Politik
Wer hat am besten verhandelt?
Wer hat am besten verhandelt?(Foto: dpa)
Freitag, 19. Januar 2018

Am wenigsten rausgeholt: Bürger sehen SPD als Sondierungs-Verlierer

SPD-Chef Schulz bejubelt die Ergebnisse der Sondierungen mit der Union als "hervorragend". Diese Einschätzung teilen aber nur wenige, wie eine Umfrage zeigt. Und sein Lieblingsthema hat nur für wenige Priorität.

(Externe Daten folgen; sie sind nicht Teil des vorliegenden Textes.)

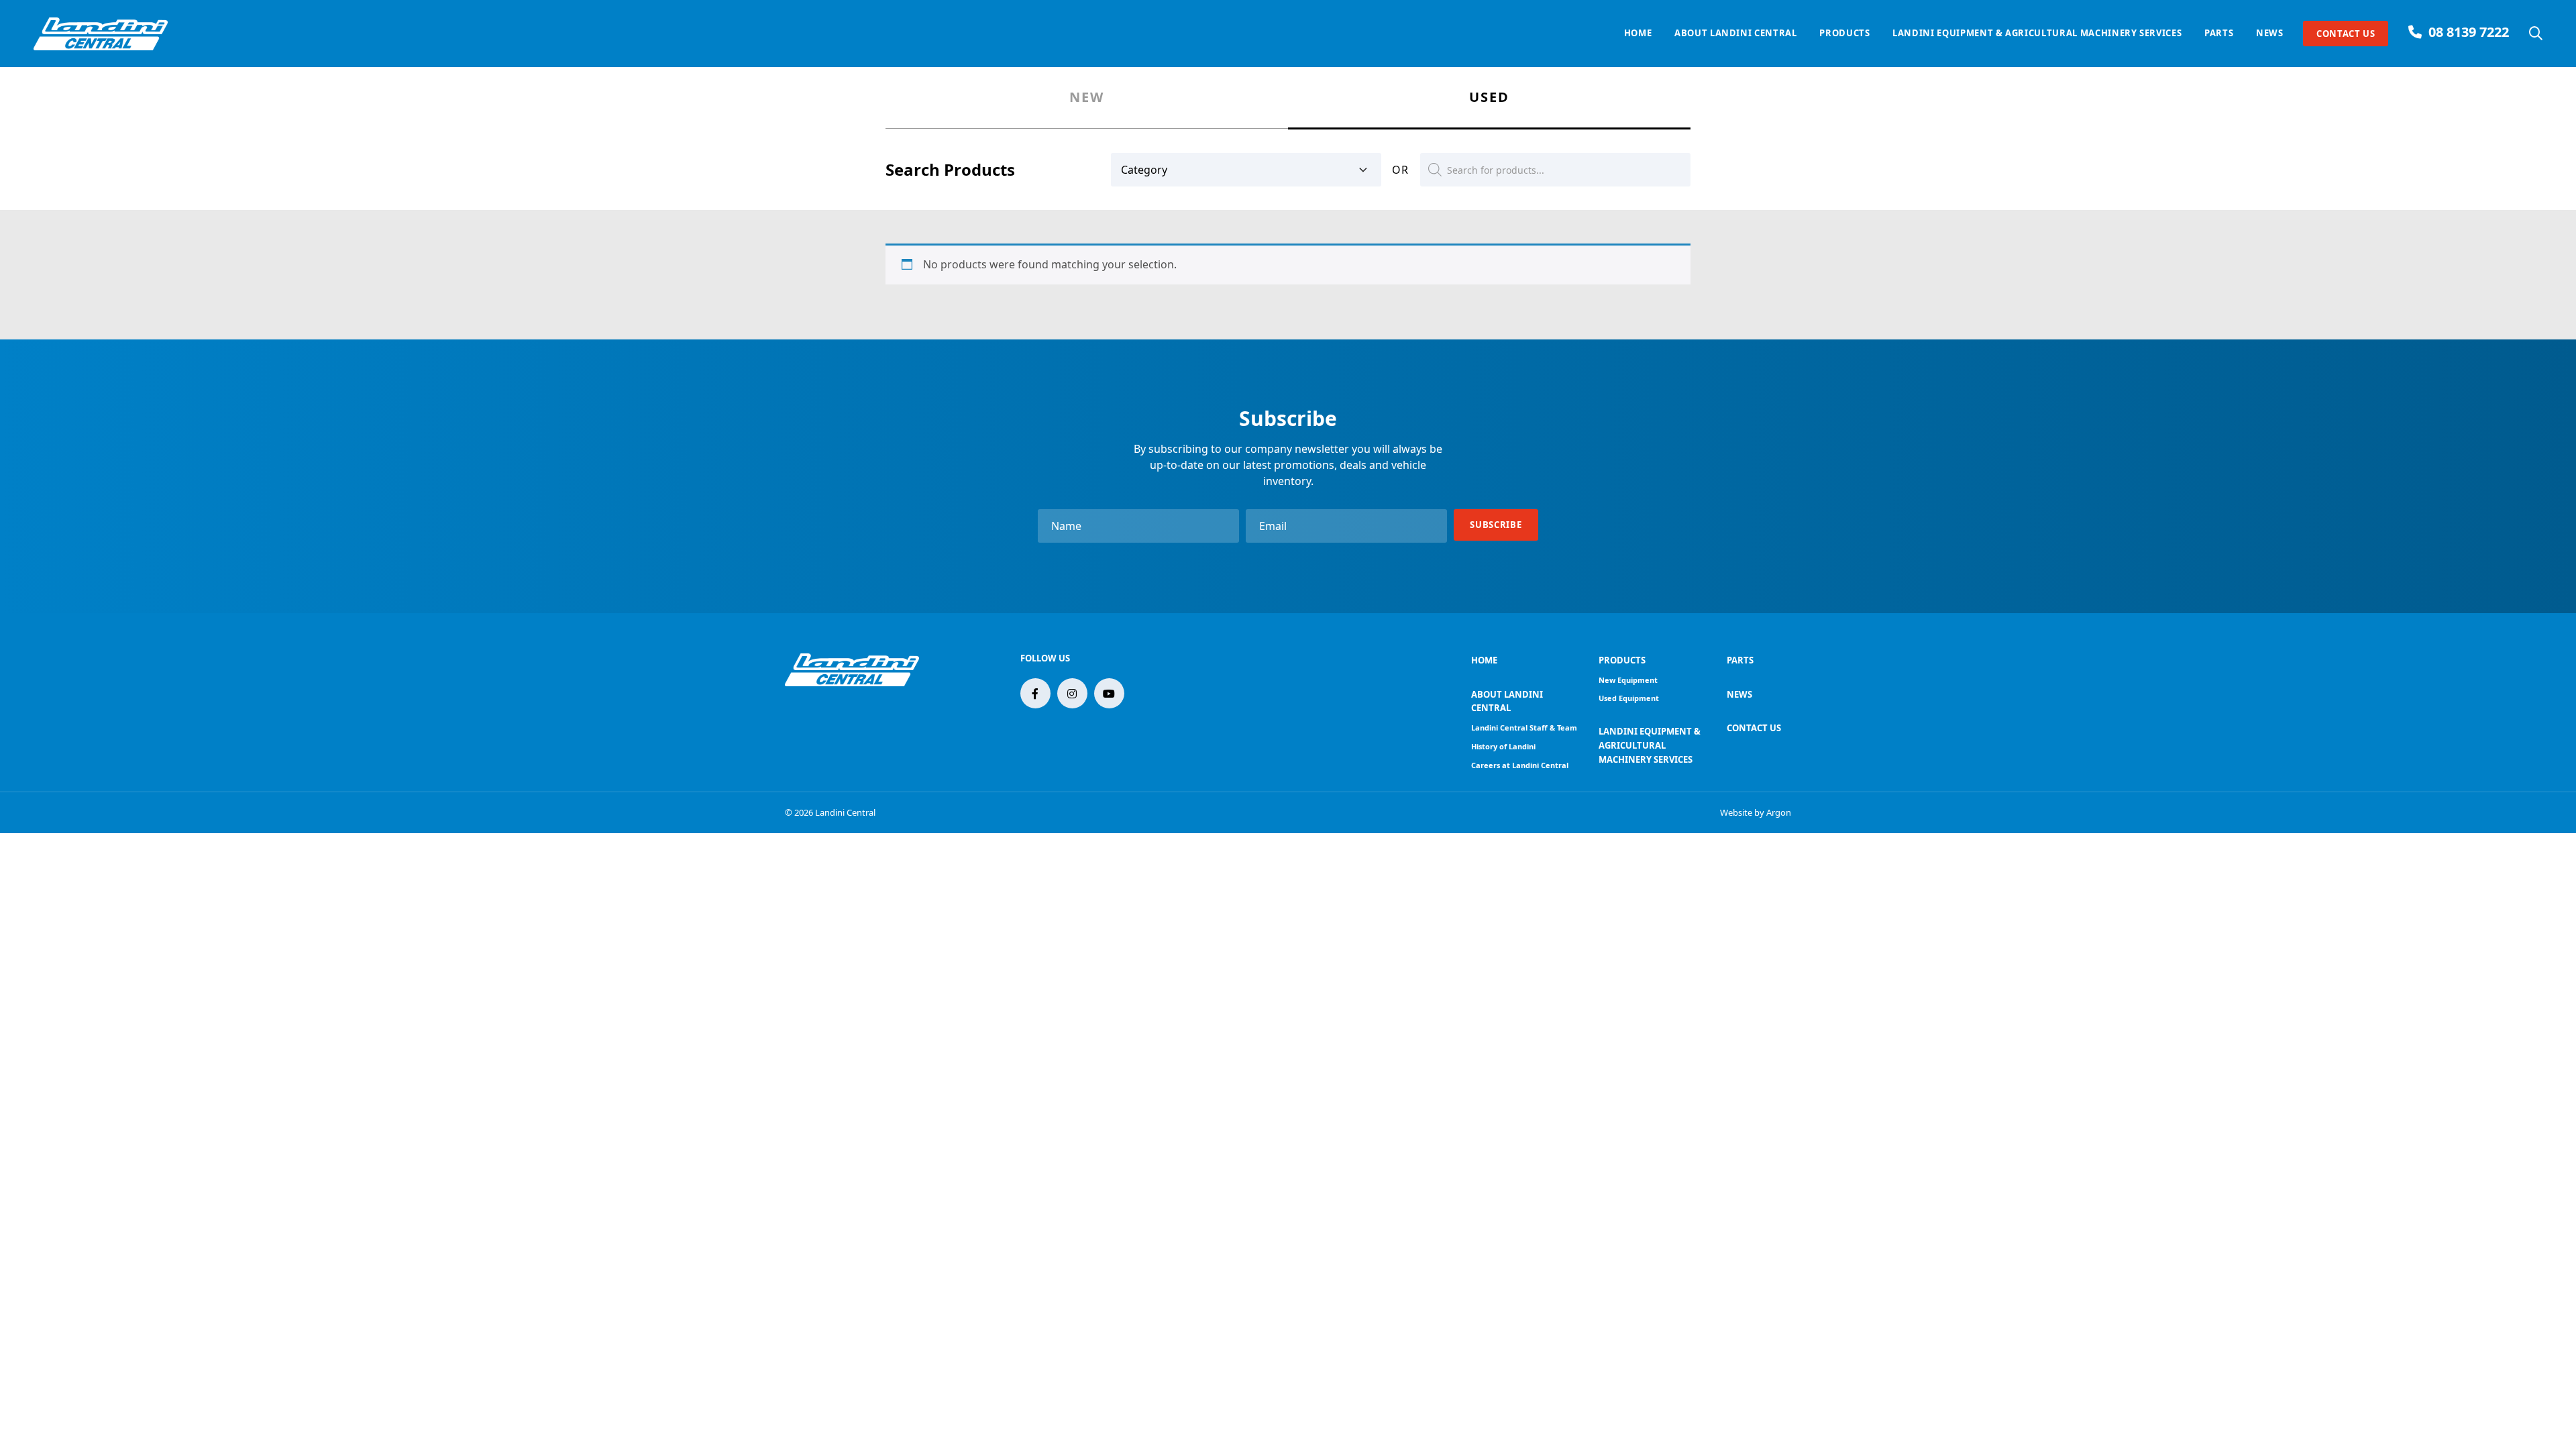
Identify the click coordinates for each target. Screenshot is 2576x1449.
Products (1844, 33)
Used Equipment (1629, 698)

Die Deutschen nehmen die SPD laut einer Umfrage überwiegend als Verliererin der Sondierungsgespräche mit der Union wahr. In einer Erhebung des Meinungsforschungsinstituts YouGov vertreten nur 9 Prozent die Auffassung, dass die Sozialdemokraten ihre Interessen in den Gesprächen über eine Große Koalition am besten durchgesetzt haben. 29 Prozent meinen dagegen, die CDU habe am meisten aus den Verhandlungen herausgeholt. Immerhin noch 15 Prozent sagen das über die CSU. 17 Prozent finden, alle drei Parteien haben gleich gute Ergebnisse erzielt. 30 Prozent machen keine Angaben.

Auch unter den SPD-Wählern herrscht die Meinung vor, dass die beiden Unionsparteien mehr Trophäen davongetragen haben als die Sozialdemokraten. Allerdings ist das Ergebnis knapper. 16 Prozent der Befragten meinen, die SPD habe sich durchgesetzt, 21 Prozent sagen das über die CSU und 27 Prozent über die CDU.

Flüchtlinge, Rente, Steuern sind Topthemen

Video

SPD-Chef Martin Schulz hatte immer wieder hervorgehoben, wie wichtig es ihm ist, dass die Europapolitik zu einem Schwerpunkt bei einer Neuauflage der Großen Koalition wird. Laut Umfrage sind aber andere Themen den Deutschen viel wichtiger. In der Umfrage zählen 41 Prozent die Flüchtlingspolitik zu den beiden wichtigsten Themen und 37 Prozent die Rente.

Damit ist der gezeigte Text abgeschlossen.